→ DOCUMENT:

=-=-=

Minimum and maximum application process limits are enforced by each Connect node. For example, if an application is configured with a 10 process maximum and there are two Connect nodes, up to 20 processes may be used to service that single application.

See the Scheduler configuration appendix for more information.

Polling

Posit Connect nodes poll the data directory for new scheduled jobs:

Every 5 seconds, and
After every completed scheduled job.

Abandoned Processes

While processing a scheduled job, the Posit Connect node periodically updates the job’s metadata in the database with a “heartbeat”. If the node goes offline and the “heartbeat” ceases, another node will eventually claim the abandoned job and run it again. Hence, if a server goes offline or the Connect process gets shut down while a scheduled report is running, it is possible that the scheduled job could run twice.

=-=-=

→ MATERIAL PROVIDED:
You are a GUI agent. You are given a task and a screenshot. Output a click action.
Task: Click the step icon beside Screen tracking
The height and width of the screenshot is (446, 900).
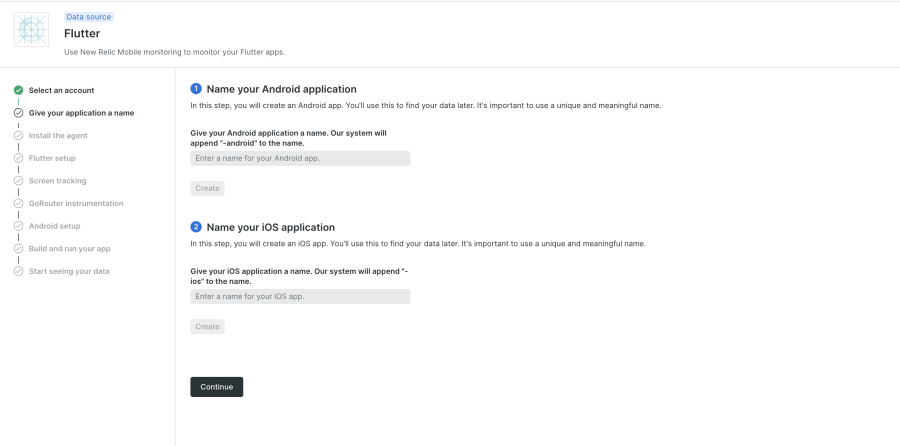(18, 181)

=-=-=

→ EXERCISE A: Reproduce the stretch of the Posit Connect scheduling text from "See the Scheduler" through "completed scheduled job.".
→ EXERCISE B: Write what follows the last sentence of the Posit Connect scheduling text.

→ REPLY A:
See the Scheduler configuration appendix for more information.

Polling

Posit Connect nodes poll the data directory for new scheduled jobs:

Every 5 seconds, and
After every completed scheduled job.

→ REPLY B:
Abandoned Shiny Applications

A Shiny applications depends on a persistent connection to a single server. If the server associated with a particular Shiny application session goes down, the Shiny application will fail. However, simply refreshing the application should result in a new session on an available server, assuming your load balancer detects the failed node and points you to a working one.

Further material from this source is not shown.